CAN YOU ASSIST ROB HELME PLEASE?

Rob presented the following at last week's meeting:  "As you know, Rotary Melbourne, through and with the District 9800 Foundation Committee, has maintained an unbroken record of mentoring successful Peace Fellows from the start of the program in 2001, firstly under the guidance of Bob Fels and more recently by myself.

We believe we are the most successful District in the world in this Internationally competitive process. The number of endorsed candidates from D9800 selected for Peace Fellowships now stands at 40. Next year we will be adding another interested community organisation to our network who assist us in identifying possible candidates, The SES in Victoria. This adds to the group consisting, in particular, RedR, Victoria Police and past Fellows. Rotary Melbourne members are also asked to continue their support.
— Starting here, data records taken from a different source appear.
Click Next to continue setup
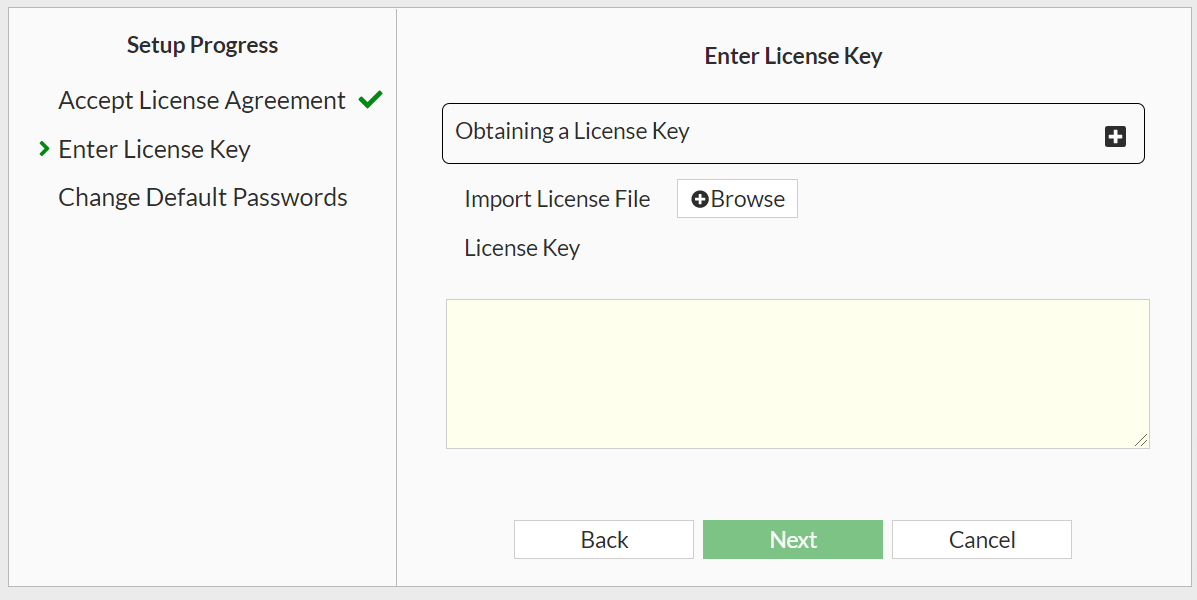This screenshot has height=600, width=1197. [793, 539]
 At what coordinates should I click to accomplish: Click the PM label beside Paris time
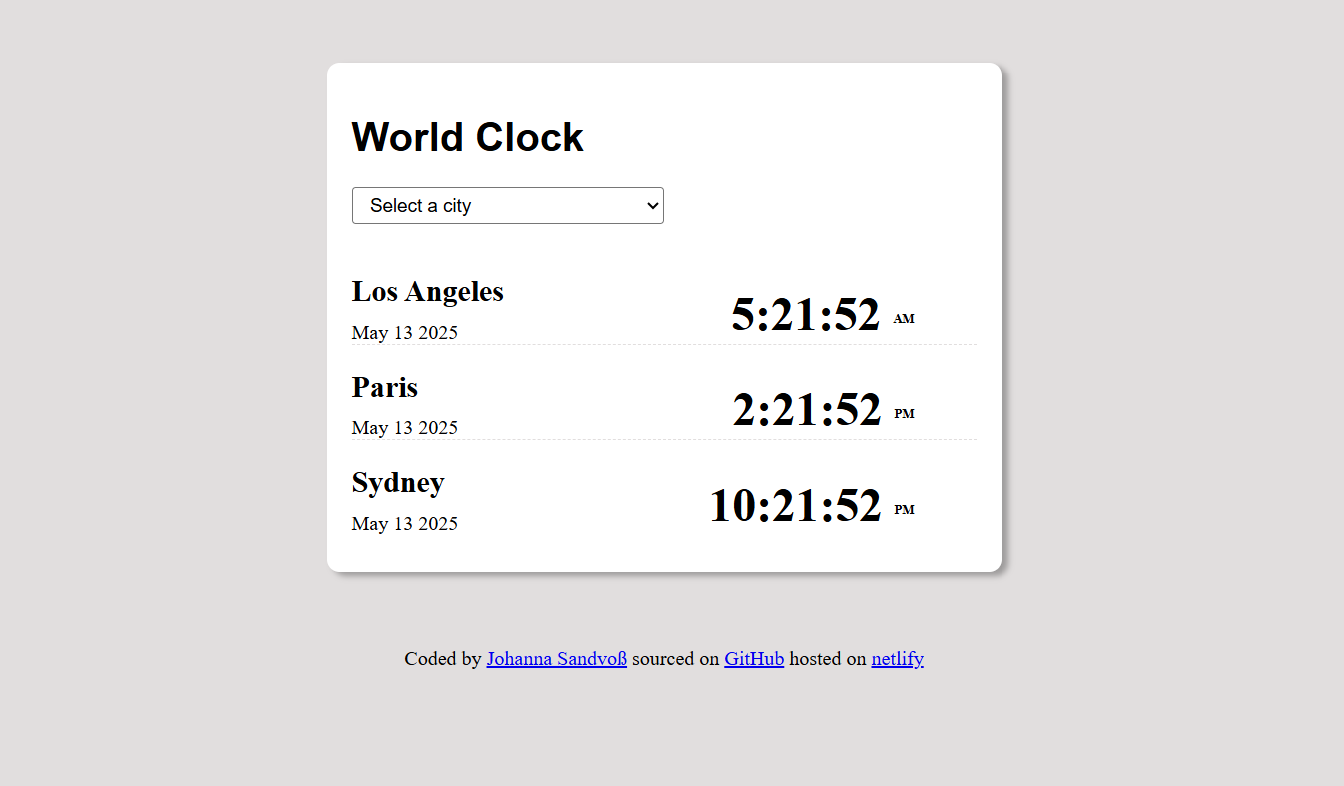tap(904, 413)
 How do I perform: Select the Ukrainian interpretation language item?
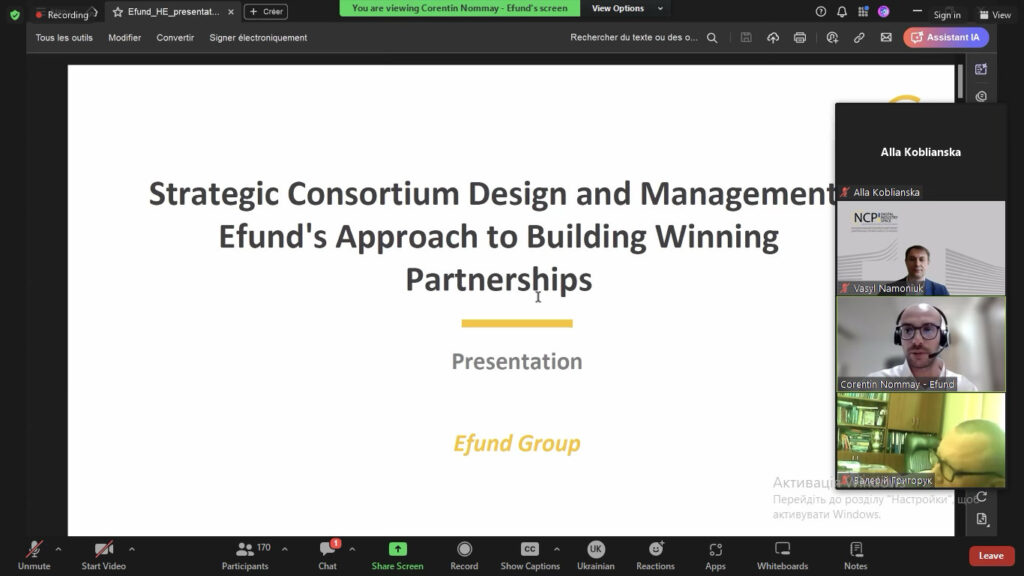595,555
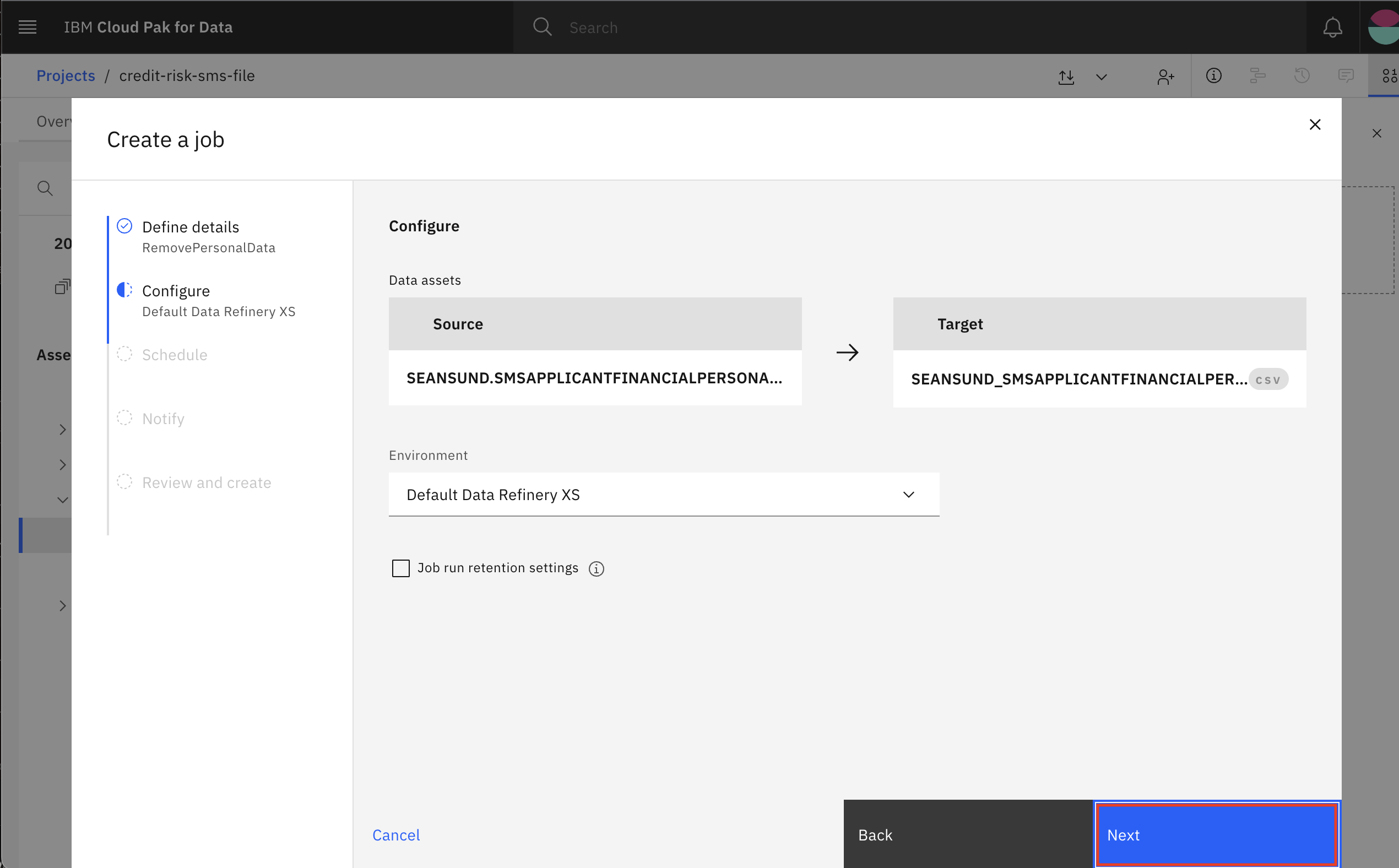
Task: Open the Default Data Refinery XS selector
Action: [663, 494]
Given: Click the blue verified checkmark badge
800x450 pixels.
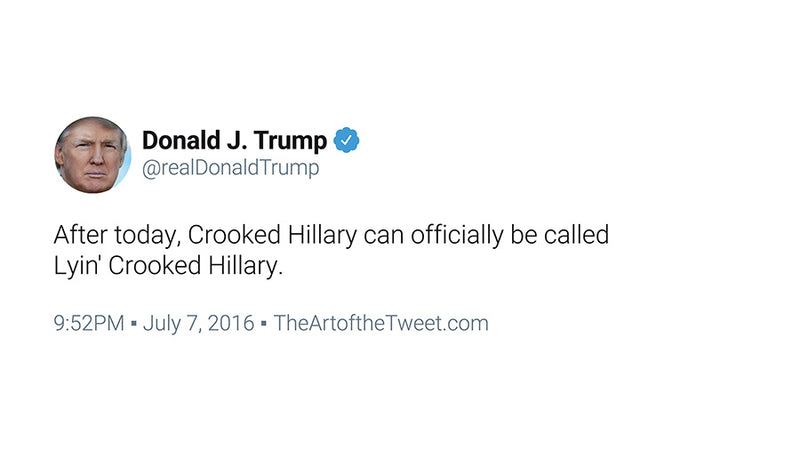Looking at the screenshot, I should click(347, 141).
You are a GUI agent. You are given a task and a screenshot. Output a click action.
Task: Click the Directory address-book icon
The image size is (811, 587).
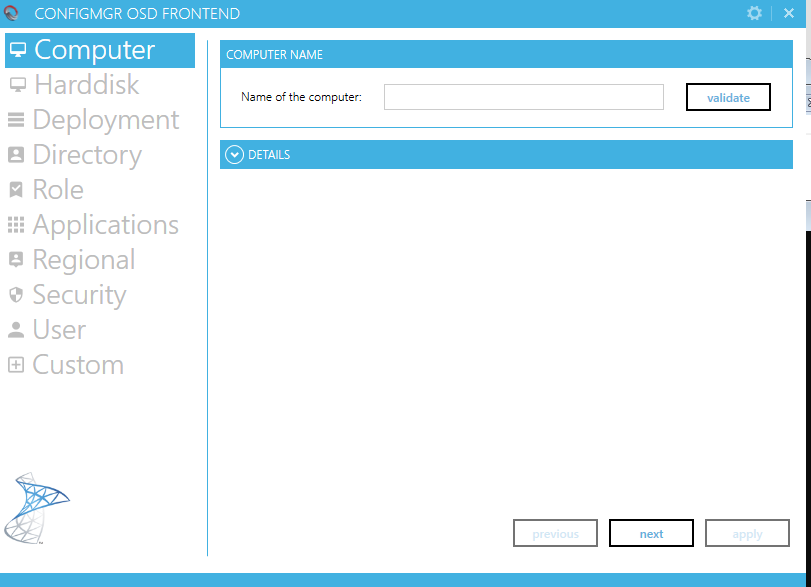point(15,154)

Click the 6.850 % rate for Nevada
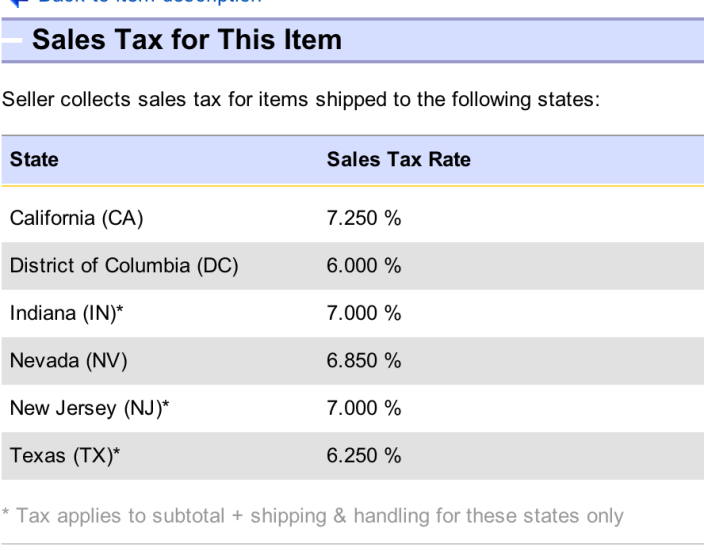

This year we had a record four successful candidates from 6 endorsed by the D9800 committee in June of this year, 4% of the world total!  The four successful candidates this year were:

  • Essan Dileri. He was nominated by past Peace Fellow Jessica Trjisberg. Essan was a refugee from Afghanistan with a price on his head, now an Australian citizen working in Local Government at Melton. He will enter the Certificate course at Chulalongkorn in June 2020
  • Jenelle Fuller was nominated by Victoria Police and maintains their record in the program with now 9 out of 9 applicants being successful in gaining admission to the Certificate program. She will join with Essan in the June 2020 intake at Chula.
  • Eva Mackinley was nominated by PDG July Mason from Wyndham Rotary Club through to Rotary Melbourne. Eva is well known to Bob Fels as she was selected on the team of young adults which attended the RI President’s Peace Conference in Hiroshima six years ago led by him and Tania Militec; our first Peace Fellow. Eva undertook a late entry degree at Deakin University. Eva will be going to Bradford University to undertake a master’s degree starting in the Northern summer of 2020.
  • Natascha Hryckow, a Latrobe University graduate, came to us through RedR. Her career has been unusual, even for RedR.  Natascha, educated at LaTrobe University, lives in Paris and undertakes consultative work for the WHO, UN, EU and NATO in regional crisis and conflict situations. However, In the past few days Natascha has been offered a position as co-ordinator for the Somali Sanctions Committee of the UN and is now unlikely to be in a position to take up the fellowship.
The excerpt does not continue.